Closed‑form expressions are given in `derivatives.py` – two lines each.
---
## 3 Simulation Design
| Component | KDE | Nadaraya–Watson |
| -------------------- | --------------------------------------------------------- | -------------------------------------------------------------------------------------------- |
| True function | 50‑50 mix of \$\mathcal N(-2,0.5)\$ & \$\mathcal N(2,1)\$ | \$y=f(x)+\varepsilon\$, same \$f\$ as mixture CDF, \$\varepsilon\sim\mathcal N(0,\sigma^2)\$ |
| Sample sizes | \$n\in{100,200,500}\$ | same |
| Noise std \$\sigma\$ | \${0.5,1,2}\$ | same |
| Kernels | Gaussian & Epanechnikov | Gaussian & Epanechnikov |
| Replicates | \$R=20\$ | \$R=20\$ |
| Risk metric | ISE on \[\$-8,8\$] | test‑set MSE (10 000 pts) |
| Methods | Grid, Golden, Newton–Armijo, Silverman | Grid, Golden, Newton–Armijo, Plug‑in |
Scripts: `kde_analytic_hessian.py`, `nw_analytic_hessian.py`.
---
## 4 Results Summary
See notebooks for results
---
## 5 Take‑aways
* **Same optimum, fewer calls.** Newton reaches the exact grid minimum for both problems with 4–12× fewer evaluations.

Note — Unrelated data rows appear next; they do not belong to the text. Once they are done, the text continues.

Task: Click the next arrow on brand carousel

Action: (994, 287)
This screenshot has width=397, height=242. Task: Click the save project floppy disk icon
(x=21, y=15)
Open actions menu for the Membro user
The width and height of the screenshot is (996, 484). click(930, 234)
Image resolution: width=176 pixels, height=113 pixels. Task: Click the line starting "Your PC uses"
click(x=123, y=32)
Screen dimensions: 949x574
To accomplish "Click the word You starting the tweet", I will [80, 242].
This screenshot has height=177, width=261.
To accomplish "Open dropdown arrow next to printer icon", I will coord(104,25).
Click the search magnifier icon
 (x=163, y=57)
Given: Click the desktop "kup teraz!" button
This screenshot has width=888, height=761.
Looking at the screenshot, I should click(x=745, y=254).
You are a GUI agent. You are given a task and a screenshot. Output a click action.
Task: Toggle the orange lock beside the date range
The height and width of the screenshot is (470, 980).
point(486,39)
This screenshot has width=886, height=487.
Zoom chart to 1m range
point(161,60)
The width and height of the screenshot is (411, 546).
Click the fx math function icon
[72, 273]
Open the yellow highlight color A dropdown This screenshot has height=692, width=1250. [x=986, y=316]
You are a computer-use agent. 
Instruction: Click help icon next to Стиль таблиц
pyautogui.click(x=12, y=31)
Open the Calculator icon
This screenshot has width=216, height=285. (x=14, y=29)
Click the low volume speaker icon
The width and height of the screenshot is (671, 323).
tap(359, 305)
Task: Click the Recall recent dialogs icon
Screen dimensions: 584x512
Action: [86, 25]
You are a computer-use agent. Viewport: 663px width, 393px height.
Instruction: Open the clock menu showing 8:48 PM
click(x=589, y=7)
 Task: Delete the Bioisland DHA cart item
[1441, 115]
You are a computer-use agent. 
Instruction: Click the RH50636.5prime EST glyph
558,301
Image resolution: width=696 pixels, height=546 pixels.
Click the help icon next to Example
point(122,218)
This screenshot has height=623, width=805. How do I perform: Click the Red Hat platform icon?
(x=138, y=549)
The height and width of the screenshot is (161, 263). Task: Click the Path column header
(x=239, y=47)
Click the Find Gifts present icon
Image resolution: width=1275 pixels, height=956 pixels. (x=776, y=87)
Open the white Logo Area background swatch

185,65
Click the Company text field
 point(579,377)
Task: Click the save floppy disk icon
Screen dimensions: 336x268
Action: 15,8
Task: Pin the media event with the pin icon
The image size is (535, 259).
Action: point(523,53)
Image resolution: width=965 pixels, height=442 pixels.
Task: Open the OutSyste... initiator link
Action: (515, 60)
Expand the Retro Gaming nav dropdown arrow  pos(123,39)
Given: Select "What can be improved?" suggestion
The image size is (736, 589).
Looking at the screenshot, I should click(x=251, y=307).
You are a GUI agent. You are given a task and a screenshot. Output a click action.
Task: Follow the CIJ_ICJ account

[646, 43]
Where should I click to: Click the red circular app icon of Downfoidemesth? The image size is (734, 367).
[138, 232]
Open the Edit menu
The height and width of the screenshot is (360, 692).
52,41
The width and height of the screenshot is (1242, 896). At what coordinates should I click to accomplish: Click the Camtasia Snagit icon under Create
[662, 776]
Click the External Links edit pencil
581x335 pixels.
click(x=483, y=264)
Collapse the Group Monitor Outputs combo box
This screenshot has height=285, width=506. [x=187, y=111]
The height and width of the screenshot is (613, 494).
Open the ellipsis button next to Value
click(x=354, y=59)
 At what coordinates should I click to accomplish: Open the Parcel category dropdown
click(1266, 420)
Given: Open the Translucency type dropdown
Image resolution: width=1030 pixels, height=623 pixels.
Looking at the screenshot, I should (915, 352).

* **Kernel generality.** The derivation is only two lines per kernel; extending to other polynomial kernels is trivial.
* **Small‑sample stability.** Armijo back‑tracking prevents the overshoot hiccups often seen with Epanechnikov near tiny \$h\$.
---
## 6 Related Work & Novelty
| Reference | Setting | Optimiser | Criterion | Notes |
| ------------------------------ | ---------- | ----------------- | -------------------- | ------------------------------------ |
| Loader 1999; Wand & Jones 1995 | KDE | Grid / golden | LSCV | Textbook standard |
| Chiu 1992 | KDE | Newton | **GCV** only | No Hessian; Gaussian kernel only |
| Fan & Gijbels 1995 | Local poly | Iterative plug‑in | Asymptotic MISE | Different objective |
| Härdle (LOLVC) | NW | Grid | LOOCV | Widely cited |
| **This work** | KDE & NW | **Newton–Armijo** | **Exact LOOCV/LSCV** | First analytic Hessian; 4–12× faster |